Removing and remediating an infection
Unlike other detection controls, deception goes beyond alerting and gathers adversary intelligence so that defenders can quickly understand the attack, confidently shut it down, and prevent a similar recurrence. The ability to gather real-time intelligence is a unique benefit of deception and is extremely valuable for gaining the upper hand against attackers. Native integrations can also facilitate automated incident response including isolation, blocking, and threat hunting. Advanced deception platforms can also automatically remediate exposed credentials on the endpoint. In Red Teaming scenarios, the blue team detected intrusions in under an hour with containment in under 30 minutes and full restoration of services in under 30 minutes. The in-depth attack data allowed the teams to detect and respond confidently without having to spend hours in triage.
Use of threat intelligence
Defenders gain high-fidelity alerts that are substantiated by the environment’s attack analysis, forensics, and collection of adversary intelligence. This provides valuable insight into adversary and threat intelligence required for blocking, isolation, threat hunting, and return adversary mitigation. In addition to appending information from known threat intelligence databases, solutions with a built-in sandbox will also gather the full TTPs and IOCs of an attack. Native integrations and playbook automation go one step further in facilitating information sharing with other security controls and accelerating incident response and remediation.
Additionally, planted decoy documents allow defenders to gather counterintelligence related to attacker intent. This capability can be instrumental in understanding what type of information an attacker is after and in how an attacker is gaining access.
After the fact investigation
Whether it be for the purpose of post mortem incident evaluation, Red team exercise, or insider threat substantiation, deception records all attack activity and provides irrefutable proof of unauthorized activity or policy violations.
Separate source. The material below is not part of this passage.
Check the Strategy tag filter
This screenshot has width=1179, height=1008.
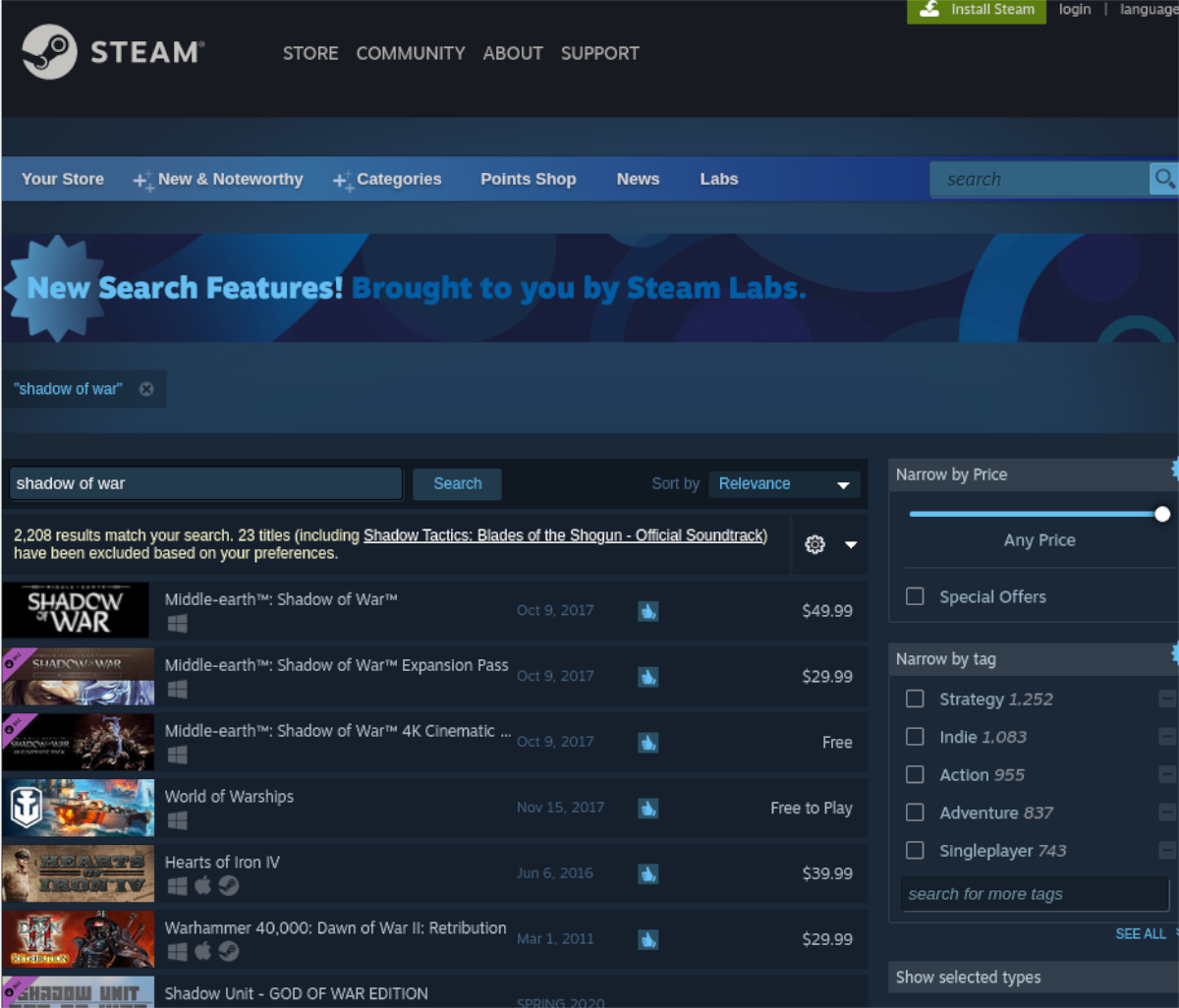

This in-depth information can be extremely useful in demonstrating security resiliency, ongoing security control functionality, and security controls related to insiders and suppliers.
Cybersecurity has traditionally centered on preventative defenses that begin as a reaction to an event. Now, with cyber deception, organizations can proactively detect and derail threats early so that attackers cannot establish a foothold or complete their mission. With deception lures and landmines attackers can no longer trust that they know real from fake and will make mistakes, be forced to spend more time, start over, or find an easier target. Simply put, deception provides better and no-nonsense detection against even the craftiest of cyber adversaries.